Question

The general form of the equation of a circle is 7x2 + 7y2 − 28x + 42y − 35 = 0. The equation of this circle in standard form is . The center of the circle is at the point , and its radius is units.

Answer 1

Answer:

The standard form of a circle is (x-h)^2 + (y-k)^2 = r^2 with (h,k) being the center of the circle and r being the radius. In this case the circle's equation in standard form is (x-2)^2 + (y+3)^2 = 18. Knowing this it's easy to see that the center of the circle (h,k) is (2,-3).
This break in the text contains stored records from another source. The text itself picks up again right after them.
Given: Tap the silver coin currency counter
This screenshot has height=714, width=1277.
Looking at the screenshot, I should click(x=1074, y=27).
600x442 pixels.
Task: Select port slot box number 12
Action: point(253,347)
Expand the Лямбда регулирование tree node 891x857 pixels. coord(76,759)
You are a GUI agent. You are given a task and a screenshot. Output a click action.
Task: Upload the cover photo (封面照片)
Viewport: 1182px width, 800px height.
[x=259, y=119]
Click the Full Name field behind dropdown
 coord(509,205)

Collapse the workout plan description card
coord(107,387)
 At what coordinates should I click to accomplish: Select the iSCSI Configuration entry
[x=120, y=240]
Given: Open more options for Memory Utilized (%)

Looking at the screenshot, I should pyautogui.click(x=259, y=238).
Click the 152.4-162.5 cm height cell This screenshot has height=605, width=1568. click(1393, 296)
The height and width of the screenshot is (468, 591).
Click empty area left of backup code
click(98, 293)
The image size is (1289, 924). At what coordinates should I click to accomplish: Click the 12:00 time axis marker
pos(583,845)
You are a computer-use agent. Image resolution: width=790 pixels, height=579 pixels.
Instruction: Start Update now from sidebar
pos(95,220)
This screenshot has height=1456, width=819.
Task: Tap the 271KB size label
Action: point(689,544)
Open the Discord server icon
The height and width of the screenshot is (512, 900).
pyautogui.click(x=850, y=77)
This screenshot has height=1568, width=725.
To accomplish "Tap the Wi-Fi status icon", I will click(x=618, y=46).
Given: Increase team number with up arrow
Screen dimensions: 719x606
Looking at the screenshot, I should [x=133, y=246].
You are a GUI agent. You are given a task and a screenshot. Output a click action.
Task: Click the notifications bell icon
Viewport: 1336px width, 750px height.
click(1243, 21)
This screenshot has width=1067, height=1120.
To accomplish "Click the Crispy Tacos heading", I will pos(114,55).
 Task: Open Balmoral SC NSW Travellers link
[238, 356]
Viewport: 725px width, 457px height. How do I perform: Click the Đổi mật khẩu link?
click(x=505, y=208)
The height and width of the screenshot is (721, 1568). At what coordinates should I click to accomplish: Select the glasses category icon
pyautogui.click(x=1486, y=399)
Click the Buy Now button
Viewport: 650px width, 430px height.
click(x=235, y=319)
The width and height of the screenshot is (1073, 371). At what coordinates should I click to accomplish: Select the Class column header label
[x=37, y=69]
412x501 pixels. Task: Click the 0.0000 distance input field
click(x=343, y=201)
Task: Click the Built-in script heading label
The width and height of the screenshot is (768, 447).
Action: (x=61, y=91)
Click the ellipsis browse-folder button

Finally the radius is $\sqrt{18}$ or in simplified terms, 3$\sqrt{2}$

Step-by-step explanation:

Answer 2

Answer:

see explanation

Step-by-step explanation:

The equation of a circle in standard form is

(x - h)² + (y - k)² = r²

where (h, k) are the coordinates of the centre and r is the radius

Given

7x² + 7y² - 28x + 42y - 35 = 0 ( divide through by 7 )

x² + y² - 4x + 6y - 5 = 0

Collect x- terms and y- terms together and add 5 to both sides

x² - 4x + y² + 6y = 5

Use the method of completing the square to obtain standard form

add ( half the coefficient of the x / y term)² to both sides

x² + 2(- 2)x + 4 + y² + 2(3)y + 9 = 5 + 4 + 9

(x - 2)² + (y + 3)² = 18 ← in standard form

here (h, k) = (- 2, 3) and r = $\sqrt{18}$ = 3$\sqrt{2}$

Centre = (2, - 3) and radius = 3$\sqrt{2}$